§ Trecho para ler
Ora, em nossa opinião, este é o cerne da epístola platônica, porém,
compreensível e justificável no conjunto da vivência política de Platão e do
seu processo de elaboração conceitual projetetado no texto em questão. É
considerando o tom pessoal, humano e prático da carta que convém compreender
melhor o que ele se propôs nela, ou seja, tecer e justificar o elogio da
verdadeira filosofia.
2.1. Elogio à vida justa e livre sob a égide da lei.
Em primeiro lugar, encontramos, na carta, certas pistas relativamente objetivas
que justificam as idiossincrasias da autêntica proposta filosófica contida nos
elogios da verdadeira filosofia e do bom uso do poder. Mostramos16 que não se
deve confundir amor ao saber com amor e mau uso ou subserviência ao poder, às
riquezas e aos prazeres físicos.
2 .1.1. Viver de modo temperante. Estamos de acordo com Platão na perspectiva
de que não deveríamos confundir felicidade com seus traços aparentes como lemos
na carta:
[...] não me agradou, em absoluto, a vida que por aquelas bandas dão
o nome de feliz, passada em festins o dia todo, à maneira itálica ou
siciliana, em que a gente se empanturra de comida duas vezes ao dia e
só dorme acompanhado [...] Com tais hábitos, não há debaixo do céu
quem, com semelhante regime desde moço consiga tornar-se temperante
-... - valendo para idêntico raciocínio para as demais virtudes.
Nenhuma cidade, também, tenha as leis que tiver, poderá viver
tranquila, quando os cidadãos consideram de bom aviso gastar dessa
maneira e não ocupar-se com mais nada se não for comer e beber á
farta, só pensando nos prazeres do amor [...] sem que os detentores
do poder admitam sequer ouvir o nome de um governo de justiça e
igualdade [326 b-d]
É clara a decepção de Platão para com os maus hábitos dos sicilianos. A
condição para efetivação da filosofia se faz pela clareza sobre o que é
felicidade [pautada pela temperança e exercício da virtude]. A vigência de uma
vida filosófica não depende apenas da existência de leis justas, mas de bons
hábitos. Estes implicam ainda no não apego e às riquezas, pois, o indivíduo
ávido de riquezas, porém de alma tacanha, não escuta esses discursos [335 b].
Ecos dessas advertências encontramos na proposta de Schopenhauer, para quem não
se deve confundir o comum profissional do saber [que só procura suas vantagens
com seus conhecimentos], com o verdadeiro filósofo, que ama e procura o saber
de forma desinteressada no sentido proposto pelo estagirita e que não trata a
filosofia como uma moeda de troca ou de barganha.

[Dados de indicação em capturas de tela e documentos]
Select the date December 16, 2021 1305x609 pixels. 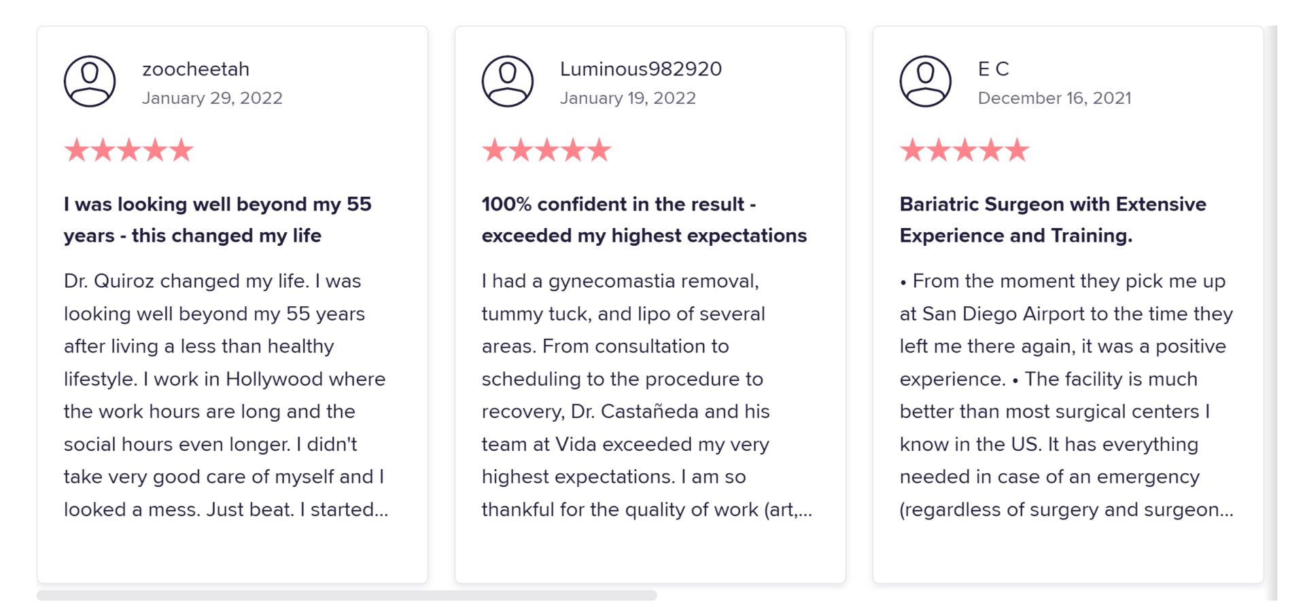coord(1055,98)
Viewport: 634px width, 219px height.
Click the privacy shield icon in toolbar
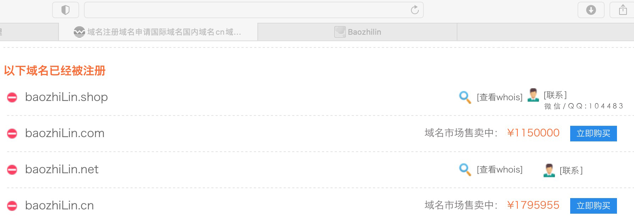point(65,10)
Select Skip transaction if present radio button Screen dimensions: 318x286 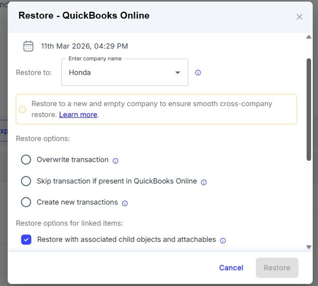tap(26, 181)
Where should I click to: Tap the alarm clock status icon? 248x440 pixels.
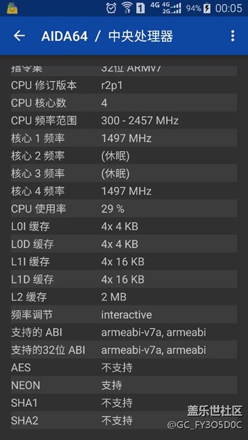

§ Exercício curto
No trecho sobre a carta de Platão, escreva de novo tudo o que vai de "Em primeiro lugar, encontramos, na" até "aos prazeres físicos.", substituindo "pistas" por "indícios".

§ Resposta escrita
Em primeiro lugar, encontramos, na carta, certas indícios relativamente objetivas
que justificam as idiossincrasias da autêntica proposta filosófica contida nos
elogios da verdadeira filosofia e do bom uso do poder. Mostramos16 que não se
deve confundir amor ao saber com amor e mau uso ou subserviência ao poder, às
riquezas e aos prazeres físicos.